If sleep and dreams can help keep the complex human body running, Google believes that the same can be applied for their AI. Google DeepMind, an advanced neural network, is pioneering new technology that allows the program to dream in order to enhance its rate of learning. In the Google research group’s paper on the Cornell University ArXiv, the team likened human dreaming to the “unsupervised auxiliary tasks” used to train their programs.

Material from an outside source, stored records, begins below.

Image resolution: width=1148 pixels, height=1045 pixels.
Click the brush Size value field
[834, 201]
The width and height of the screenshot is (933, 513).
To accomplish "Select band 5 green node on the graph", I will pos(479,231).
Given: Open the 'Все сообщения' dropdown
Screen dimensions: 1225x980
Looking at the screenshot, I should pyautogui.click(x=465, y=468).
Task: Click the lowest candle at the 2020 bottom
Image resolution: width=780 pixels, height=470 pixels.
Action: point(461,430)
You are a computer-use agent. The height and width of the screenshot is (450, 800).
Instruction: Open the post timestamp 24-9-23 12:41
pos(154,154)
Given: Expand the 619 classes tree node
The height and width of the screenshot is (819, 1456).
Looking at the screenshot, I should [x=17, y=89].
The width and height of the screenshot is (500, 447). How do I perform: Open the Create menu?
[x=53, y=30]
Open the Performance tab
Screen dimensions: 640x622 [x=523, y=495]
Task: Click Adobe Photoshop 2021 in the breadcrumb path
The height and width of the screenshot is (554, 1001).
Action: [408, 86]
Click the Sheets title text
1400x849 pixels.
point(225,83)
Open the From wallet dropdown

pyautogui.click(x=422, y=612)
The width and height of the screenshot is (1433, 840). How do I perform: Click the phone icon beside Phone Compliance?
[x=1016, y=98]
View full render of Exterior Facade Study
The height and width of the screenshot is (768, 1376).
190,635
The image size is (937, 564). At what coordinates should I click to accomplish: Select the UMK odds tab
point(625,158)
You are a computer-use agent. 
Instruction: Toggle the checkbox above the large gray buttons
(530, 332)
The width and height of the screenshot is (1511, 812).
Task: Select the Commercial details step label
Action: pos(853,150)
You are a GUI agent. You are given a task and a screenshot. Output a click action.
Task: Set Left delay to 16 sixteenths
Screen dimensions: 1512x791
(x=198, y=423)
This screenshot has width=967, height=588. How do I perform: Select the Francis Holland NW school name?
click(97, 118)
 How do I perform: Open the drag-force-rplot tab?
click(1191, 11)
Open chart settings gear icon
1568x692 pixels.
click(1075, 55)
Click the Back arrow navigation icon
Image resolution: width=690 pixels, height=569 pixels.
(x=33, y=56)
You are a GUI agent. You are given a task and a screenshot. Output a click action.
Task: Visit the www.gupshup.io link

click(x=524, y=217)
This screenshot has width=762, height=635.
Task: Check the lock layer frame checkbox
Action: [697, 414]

The DeepMind AI’s dreams are of scenes from video games like Starcraft II and Labyrinth. The prompts in the video games help the AI learn to recognize challenges in the game, helping it make better decisions when it is being tested on the game controls. Impressively, dream training resulted in increased performance from Deepmind. The AI rated 880 percent expert human performance in Atari games, and on the game Labyrinth, it had a learning rate ten times faster that previous iterations of the AI.
The Future’s AI
Perfecting video games is merely training ground for DeepMind before it moves on to functions like facial detection or cancer research. AI already plays a huge role in today’s society, optimizing systems in a wide range of industries.
Improving how these bots learn could unlock a better future for us. It does raise some concerns on the uncontrolled training AI experiences over dreaming. While Google and other companies developing neural networks definitely don’t intend for the AI to turn against humans, it’s a possibility that could be fed into an AI’s dreams. The “reveries” in the universe of Westworld allowed for that fictional AI to exhibit some unintended (ahem) consequences. But chances are we won’t be seeing that here.
The methods, though racking up impressive results, are still experimental, and Google is still doing numerous tests. For now, we’re all looking forward to what could be the best AI yet.